An international collaboration involving Murdoch Children’s Research Institute, The Rockefeller Foundation, Mathematica and the United Kingdom’s Health Security Agency has shed light on how different countries monitor wastewater during infectious diseases outbreaks and where improvements could be made.
For the study, samples from treatment plants, rivers, wetlands and open drains were reported from 43 nations, spanning six continents, during 2022.
Murdoch Children’s and University of Melbourne Professor Julie Bines, who worked with colleagues from Universitas Gadjah Mada in Yogjakarta, said the ongoing COVID-19 pandemic highlighted the need for robust and resilient disease surveillance systems.
“Despite decades of funding being directed into global infectious disease surveillance and warning signs that came from both traditional and non-traditional data sources, much of the world was caught off-guard by the rapid spread of SARS-CoV-2,” she said.
“The pandemic could potentially have unfolded differently if there had been a dedicated surveillance system that was on constant alert, transmitting information about pathogens circulating in the environment across the globe. With such a system in place, experts may have identified SARS-CoV-2 far more quickly. Even if pandemic spread was inevitable, health-care systems could have better prepared for the fallout with more advanced notice, saving many lives.”
The research, published in The Lancet Global Health, found monitoring for SARS-CoV-2 variants was more common in high income countries (59 per cent) than lower middle-income countries (13 per cent). Most data was shared internally and with partner organisations but not publicly and there were no comprehensive guidelines to promote ethical wastewater monitoring practices.
“We found testing for COVID-19 in wastewater was an effective and objective way to measure where the disease was spreading, with most samples processed in less than four days,” Professor Bines said.

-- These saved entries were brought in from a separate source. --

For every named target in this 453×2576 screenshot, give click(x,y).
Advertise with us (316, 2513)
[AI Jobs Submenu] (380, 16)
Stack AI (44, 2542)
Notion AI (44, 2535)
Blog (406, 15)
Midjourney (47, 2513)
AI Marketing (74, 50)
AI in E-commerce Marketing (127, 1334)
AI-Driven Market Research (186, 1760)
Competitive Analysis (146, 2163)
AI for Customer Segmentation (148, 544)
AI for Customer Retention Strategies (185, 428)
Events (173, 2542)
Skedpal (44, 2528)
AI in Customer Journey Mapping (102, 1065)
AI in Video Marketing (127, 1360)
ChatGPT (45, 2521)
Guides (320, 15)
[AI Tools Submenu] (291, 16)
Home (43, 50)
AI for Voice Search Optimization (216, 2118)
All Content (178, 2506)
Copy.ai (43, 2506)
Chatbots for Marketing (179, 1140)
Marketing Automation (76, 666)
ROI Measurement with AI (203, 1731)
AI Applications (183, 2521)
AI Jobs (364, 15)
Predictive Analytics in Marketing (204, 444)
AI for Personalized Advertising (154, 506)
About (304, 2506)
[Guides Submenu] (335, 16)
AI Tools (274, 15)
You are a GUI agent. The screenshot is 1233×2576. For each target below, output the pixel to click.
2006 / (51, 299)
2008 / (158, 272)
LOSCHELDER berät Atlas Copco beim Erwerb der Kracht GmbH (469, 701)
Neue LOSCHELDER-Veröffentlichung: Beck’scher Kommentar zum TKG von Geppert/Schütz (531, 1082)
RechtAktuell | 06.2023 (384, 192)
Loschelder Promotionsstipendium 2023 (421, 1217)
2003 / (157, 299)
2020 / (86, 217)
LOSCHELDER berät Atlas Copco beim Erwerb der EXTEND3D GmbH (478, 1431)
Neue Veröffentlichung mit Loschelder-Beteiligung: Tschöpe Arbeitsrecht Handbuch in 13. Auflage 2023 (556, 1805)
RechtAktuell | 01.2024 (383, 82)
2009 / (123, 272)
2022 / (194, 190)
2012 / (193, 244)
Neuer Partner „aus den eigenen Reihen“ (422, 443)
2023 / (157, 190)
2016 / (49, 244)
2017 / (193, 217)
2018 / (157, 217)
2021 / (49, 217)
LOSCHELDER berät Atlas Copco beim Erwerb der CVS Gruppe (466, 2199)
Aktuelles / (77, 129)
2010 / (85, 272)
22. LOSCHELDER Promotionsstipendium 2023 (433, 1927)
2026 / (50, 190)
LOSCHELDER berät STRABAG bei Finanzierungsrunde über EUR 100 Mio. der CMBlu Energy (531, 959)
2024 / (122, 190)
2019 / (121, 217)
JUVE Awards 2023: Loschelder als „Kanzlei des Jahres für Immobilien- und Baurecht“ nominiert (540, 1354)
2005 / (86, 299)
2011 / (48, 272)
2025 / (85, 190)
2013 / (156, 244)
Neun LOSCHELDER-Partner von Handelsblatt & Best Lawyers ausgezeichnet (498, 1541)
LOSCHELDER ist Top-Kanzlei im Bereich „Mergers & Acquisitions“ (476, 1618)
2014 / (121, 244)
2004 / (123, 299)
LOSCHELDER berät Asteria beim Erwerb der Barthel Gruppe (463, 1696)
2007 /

Professor Bines said with ongoing attention and investment, wastewater surveillance could be used as a global early warning system for outbreaks of infectious disease.
“To truly advance wastewater monitoring, we need a global framework that includes flexible testing, enhanced data capture and reporting, as well as ethical monitoring that does not further marginalise disadvantaged communities,” she said.
“This way we could identify a range of current and future health threats like cholera, mpox (formerly monkeypox), influenza and typhoid, before they take hold of a community. But we need support to develop systems that can accurately capture, interpret and communicate data from different regions, especially vulnerable communities with limited infrastructure.”